4
votes

I have a large dataset (about 1B nodes and a few billion relationships) that I am trying to import into Neo4j. I am using the Neo4j import tool. The nodes finished importing in an hour, however since then, the importer is stuck in a node index preparation phase (unless I am reading the output below incorrectly) for over 12 hours now.

... Available memory: Free machine memory: 184.49 GB Max heap memory : 26.52 GB

Nodes [>:23.39 MB/s---|PROPERTIE|NODE:|LAB|*v:37.18 MB/s---------------------------------------------] 1B Done in 1h 7m 18s 54ms Prepare node index [*SORT:11.52 GB--------------------------------------------------------------------------------]881M ...

My question is how can I speed this up? I am thinking the following: 1. Split up the import command for nodes and relationships and do the nodes import. 2. Create indexes on the nodes 3. Do merge/match to get rid of dupes 4. Do rels import.

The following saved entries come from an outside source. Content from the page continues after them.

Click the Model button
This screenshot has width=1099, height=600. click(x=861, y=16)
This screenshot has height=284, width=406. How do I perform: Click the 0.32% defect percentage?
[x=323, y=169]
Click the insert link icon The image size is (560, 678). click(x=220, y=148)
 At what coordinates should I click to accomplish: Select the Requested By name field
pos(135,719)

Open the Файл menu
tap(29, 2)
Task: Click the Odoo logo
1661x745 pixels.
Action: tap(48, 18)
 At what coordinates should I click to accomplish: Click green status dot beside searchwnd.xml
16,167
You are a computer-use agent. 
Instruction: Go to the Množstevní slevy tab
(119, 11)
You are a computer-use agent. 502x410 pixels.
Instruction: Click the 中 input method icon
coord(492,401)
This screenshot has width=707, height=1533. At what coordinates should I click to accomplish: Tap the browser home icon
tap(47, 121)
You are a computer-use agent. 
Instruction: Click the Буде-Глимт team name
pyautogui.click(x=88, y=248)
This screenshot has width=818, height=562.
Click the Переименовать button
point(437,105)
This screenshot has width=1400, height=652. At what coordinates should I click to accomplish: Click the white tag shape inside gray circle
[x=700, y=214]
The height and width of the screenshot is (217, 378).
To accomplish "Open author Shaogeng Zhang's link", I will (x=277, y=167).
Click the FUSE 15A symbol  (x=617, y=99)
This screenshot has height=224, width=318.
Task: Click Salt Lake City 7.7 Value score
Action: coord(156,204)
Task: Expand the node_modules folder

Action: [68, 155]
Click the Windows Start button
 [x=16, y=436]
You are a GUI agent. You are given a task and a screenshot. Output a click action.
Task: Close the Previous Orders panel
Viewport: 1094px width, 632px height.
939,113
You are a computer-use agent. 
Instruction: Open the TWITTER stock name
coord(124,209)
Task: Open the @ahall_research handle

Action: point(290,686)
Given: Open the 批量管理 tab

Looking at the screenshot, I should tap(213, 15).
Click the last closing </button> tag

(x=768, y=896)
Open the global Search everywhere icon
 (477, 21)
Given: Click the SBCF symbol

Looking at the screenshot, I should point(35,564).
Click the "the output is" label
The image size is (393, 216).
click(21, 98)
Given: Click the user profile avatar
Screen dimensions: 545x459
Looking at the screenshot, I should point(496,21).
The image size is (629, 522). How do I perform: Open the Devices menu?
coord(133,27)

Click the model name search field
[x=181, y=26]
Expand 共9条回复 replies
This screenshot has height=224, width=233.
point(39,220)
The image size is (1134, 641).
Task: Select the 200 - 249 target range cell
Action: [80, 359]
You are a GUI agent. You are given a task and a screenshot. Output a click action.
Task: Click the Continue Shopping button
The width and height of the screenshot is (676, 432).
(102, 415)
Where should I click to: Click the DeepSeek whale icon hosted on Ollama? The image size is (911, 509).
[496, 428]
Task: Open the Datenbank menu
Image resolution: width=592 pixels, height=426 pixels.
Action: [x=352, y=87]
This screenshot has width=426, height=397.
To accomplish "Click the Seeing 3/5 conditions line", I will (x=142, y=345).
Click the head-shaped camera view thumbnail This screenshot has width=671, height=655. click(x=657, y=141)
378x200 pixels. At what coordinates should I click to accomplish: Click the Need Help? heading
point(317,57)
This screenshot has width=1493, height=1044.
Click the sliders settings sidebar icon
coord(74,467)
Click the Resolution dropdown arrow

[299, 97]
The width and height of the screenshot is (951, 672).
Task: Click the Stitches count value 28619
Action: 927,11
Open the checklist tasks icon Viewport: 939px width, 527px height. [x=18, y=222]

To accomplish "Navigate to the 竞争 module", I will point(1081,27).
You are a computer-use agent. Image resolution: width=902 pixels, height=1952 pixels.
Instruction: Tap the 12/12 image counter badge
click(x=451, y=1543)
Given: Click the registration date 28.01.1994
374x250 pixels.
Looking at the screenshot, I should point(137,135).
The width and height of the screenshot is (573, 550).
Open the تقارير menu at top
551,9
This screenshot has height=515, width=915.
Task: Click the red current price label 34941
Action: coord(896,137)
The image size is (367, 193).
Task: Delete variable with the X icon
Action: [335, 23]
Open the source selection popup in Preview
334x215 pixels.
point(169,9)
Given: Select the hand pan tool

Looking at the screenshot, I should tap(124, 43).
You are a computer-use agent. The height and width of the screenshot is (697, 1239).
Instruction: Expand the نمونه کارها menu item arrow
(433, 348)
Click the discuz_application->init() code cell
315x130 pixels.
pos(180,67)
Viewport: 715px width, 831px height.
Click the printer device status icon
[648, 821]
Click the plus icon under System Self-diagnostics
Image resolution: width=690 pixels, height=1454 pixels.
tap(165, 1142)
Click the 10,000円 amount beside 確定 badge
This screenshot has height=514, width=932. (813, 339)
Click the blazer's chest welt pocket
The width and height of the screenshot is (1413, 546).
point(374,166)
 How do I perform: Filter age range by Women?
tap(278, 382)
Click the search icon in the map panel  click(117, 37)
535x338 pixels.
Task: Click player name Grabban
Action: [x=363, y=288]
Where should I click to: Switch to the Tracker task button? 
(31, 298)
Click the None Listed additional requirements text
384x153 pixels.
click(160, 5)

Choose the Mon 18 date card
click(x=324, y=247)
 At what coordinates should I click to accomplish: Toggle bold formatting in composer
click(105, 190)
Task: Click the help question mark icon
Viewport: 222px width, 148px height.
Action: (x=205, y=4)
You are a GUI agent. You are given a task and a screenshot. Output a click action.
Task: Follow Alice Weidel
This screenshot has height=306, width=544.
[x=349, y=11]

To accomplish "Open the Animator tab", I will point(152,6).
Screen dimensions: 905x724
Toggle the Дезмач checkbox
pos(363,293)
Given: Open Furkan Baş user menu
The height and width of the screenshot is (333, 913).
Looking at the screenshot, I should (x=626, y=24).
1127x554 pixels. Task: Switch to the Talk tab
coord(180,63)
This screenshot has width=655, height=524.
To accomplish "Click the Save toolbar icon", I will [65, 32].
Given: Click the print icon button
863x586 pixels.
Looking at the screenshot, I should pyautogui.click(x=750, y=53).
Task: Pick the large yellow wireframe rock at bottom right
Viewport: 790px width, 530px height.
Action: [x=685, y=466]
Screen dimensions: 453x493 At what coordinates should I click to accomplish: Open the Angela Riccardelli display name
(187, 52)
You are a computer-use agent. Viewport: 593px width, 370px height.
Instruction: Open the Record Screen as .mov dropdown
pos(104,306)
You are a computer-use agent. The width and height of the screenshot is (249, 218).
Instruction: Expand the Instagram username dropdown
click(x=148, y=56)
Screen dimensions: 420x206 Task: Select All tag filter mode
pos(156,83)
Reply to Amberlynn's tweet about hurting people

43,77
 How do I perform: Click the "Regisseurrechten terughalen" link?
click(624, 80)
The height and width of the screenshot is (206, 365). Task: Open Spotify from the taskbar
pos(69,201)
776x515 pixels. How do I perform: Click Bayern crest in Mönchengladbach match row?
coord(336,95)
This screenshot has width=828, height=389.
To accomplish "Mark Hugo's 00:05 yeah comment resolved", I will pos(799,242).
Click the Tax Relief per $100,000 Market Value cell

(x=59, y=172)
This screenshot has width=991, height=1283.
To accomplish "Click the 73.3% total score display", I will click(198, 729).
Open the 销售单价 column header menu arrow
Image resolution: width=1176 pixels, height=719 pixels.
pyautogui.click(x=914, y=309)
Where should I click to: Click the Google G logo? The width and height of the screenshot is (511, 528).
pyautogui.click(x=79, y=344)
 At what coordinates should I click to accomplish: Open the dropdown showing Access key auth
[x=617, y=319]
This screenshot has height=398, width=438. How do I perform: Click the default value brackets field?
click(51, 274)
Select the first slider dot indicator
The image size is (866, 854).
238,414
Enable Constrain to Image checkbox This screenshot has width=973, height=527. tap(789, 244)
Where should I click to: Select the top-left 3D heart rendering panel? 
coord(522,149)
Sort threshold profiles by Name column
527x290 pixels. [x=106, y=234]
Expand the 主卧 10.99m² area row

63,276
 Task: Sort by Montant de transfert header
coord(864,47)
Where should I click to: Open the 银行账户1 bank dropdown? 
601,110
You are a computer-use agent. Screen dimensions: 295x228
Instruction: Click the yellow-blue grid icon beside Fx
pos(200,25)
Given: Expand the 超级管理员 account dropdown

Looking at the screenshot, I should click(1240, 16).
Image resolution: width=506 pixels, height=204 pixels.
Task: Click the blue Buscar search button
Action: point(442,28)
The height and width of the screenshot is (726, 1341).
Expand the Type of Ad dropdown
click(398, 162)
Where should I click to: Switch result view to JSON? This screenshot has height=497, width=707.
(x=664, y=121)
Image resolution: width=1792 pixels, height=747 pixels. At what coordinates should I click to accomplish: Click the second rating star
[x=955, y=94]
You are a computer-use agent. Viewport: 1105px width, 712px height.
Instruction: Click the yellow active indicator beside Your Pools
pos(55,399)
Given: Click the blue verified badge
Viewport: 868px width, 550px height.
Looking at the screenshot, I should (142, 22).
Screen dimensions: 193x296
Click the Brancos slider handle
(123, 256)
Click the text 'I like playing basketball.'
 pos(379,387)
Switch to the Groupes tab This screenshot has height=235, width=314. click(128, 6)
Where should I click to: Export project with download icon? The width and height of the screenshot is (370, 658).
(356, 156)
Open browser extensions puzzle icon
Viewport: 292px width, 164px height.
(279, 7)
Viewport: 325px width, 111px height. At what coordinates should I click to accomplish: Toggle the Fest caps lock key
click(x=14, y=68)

Will this help? Is there something else I should try? Is the heap size too large (I think not, but would like an opinion)?

Thanks.

UPDATE
I also tried importing exactly half that data on the same machine and it gets stuck again in that phase at roughly the same amount of time (proportionally). So I have mostly eliminated disk space and memory as an issue.
I have also checked my headers (since I noticed that other people ran into this problem when they had incorrect headers) and they seem correct to me. Any suggestions on what I else should be looking at?

FURTHER UPDATE
Ok so now it is getting kind of ridiculous. I reduced my data size down to just one large file (about 3G). It only contains nodes of a single kind and only has ids. So the data looks something like this

1|Author
2|Author
3|Author

and the header (in a separate file) looks like this

authorID:ID(Author)|:LABEL

And my import still gets stuck in the sort phase. I am pretty sure I am doing something wrong here. But I really have no clue what. Here is my command line to invoke this
/var/lib/neo4j/bin/neo4j-import --into data/db/graph.db --id-type string --delimiter "|" \ --bad-tolerance 1000000000 --skip-duplicate-nodes true --stacktrace true --ignore-empty-strings true \ --nodes:Author "data/author/author_header_label.csv,data/author/author_half_label.csv.gz"


Most of the options for bad-tolerance and skip-duplicate-nodes are there to see if I can make it get through the import somehow at least once.

2
Which version of Neo4j is this?Mattias Finné
It is the latest 2.3.1panache
I take that back. it is 2.2.5panache
Gah... it is 2.3 (Ent trial edition). The reason I got confused was I checked the README file and for some reason that says 2.2.5. Even though my installation was from here neo4j.com/artifact.php?name=neo4j-enterprise-2.3.0-unix.tar.gzpanache
Can you see if there are many CPUs active at this point? Does it progress at all beyond 881M ? Could you get a thread dump and attach here at this point?Mattias Finné

2 Answers

1
votes

I think I found the issue. I was using some of the tips here
http://neo4j.com/developer/guide-import-csv/#_super_fast_batch_importer_for_huge_datasets where it says I can re-use the same csv file with different headers -- once for nodes and once for relationships. I underestimated the 1-n (ness) of the data I was using, causing a lot of duplicates on the ID. That stage was basically almost all spent on trying to sort and then dedupe. Re-working my queries to extract the data split into nodes and rels files, fixed that problem. Thanks for looking into this!
So basically, ideally always having separate files for each type of node and rel will give fastest results (at least in my tests).

0
votes

Have a look at the batch importer I wrote for a stress test:

https://github.com/graphaware/neo4j-stress-test

I used both neo4j index and in memory map between two commit. It is really fast and works for both version of neo4j.

Ignore the tests and get the batch importer.